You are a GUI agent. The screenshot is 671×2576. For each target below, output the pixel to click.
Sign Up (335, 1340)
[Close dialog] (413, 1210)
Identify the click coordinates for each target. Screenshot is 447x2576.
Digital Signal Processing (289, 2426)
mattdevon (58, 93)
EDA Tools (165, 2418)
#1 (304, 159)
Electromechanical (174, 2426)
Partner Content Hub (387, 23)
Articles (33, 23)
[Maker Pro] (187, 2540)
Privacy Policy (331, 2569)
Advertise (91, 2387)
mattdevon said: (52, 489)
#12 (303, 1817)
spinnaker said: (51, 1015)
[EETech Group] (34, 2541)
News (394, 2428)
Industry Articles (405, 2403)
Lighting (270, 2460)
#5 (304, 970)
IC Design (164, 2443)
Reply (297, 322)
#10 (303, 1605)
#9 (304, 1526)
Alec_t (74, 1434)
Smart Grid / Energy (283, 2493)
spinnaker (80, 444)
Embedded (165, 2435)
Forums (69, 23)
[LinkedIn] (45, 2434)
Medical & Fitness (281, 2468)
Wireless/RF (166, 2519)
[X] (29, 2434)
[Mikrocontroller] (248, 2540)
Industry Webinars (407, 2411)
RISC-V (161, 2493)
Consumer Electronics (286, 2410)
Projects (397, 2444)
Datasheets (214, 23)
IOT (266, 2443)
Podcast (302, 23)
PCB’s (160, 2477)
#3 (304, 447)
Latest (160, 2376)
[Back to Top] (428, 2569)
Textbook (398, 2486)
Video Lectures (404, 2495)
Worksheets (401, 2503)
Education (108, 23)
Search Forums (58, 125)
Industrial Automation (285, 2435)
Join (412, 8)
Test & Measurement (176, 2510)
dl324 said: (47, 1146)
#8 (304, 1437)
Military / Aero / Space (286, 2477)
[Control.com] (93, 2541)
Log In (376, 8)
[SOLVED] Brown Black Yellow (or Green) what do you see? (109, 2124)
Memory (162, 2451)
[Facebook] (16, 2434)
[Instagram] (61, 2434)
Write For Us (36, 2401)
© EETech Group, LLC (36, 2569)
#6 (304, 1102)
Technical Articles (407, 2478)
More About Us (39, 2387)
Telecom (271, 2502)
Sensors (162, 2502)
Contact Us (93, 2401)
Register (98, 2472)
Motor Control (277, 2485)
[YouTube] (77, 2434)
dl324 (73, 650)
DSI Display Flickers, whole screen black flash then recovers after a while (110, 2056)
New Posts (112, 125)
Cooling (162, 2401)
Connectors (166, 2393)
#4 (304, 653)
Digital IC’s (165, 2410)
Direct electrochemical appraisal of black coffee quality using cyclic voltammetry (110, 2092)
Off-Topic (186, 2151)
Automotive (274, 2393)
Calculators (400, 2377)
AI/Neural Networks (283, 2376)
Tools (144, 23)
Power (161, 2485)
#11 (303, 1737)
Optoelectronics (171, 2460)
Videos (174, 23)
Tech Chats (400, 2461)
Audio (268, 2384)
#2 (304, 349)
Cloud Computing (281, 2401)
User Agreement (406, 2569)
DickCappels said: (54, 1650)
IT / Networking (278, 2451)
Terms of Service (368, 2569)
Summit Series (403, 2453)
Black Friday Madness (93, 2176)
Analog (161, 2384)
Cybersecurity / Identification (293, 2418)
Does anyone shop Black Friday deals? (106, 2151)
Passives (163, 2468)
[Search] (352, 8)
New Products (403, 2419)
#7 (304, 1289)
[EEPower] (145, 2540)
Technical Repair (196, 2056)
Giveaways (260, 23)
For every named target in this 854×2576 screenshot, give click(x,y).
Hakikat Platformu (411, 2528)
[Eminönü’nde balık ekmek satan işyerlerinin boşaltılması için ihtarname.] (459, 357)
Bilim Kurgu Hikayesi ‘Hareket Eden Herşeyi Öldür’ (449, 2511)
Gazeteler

Instructions to follow: Write down exactly the span of lines above from the one containing "Articles (33, 23)" to the one containing "#10 (303, 1605)", both ends included.

Response:
Articles (33, 23)
[Maker Pro] (187, 2540)
Privacy Policy (331, 2569)
Advertise (91, 2387)
mattdevon said: (52, 489)
#12 (303, 1817)
spinnaker said: (51, 1015)
[EETech Group] (34, 2541)
News (394, 2428)
Industry Articles (405, 2403)
Lighting (270, 2460)
#5 (304, 970)
IC Design (164, 2443)
Reply (297, 322)
#10 (303, 1605)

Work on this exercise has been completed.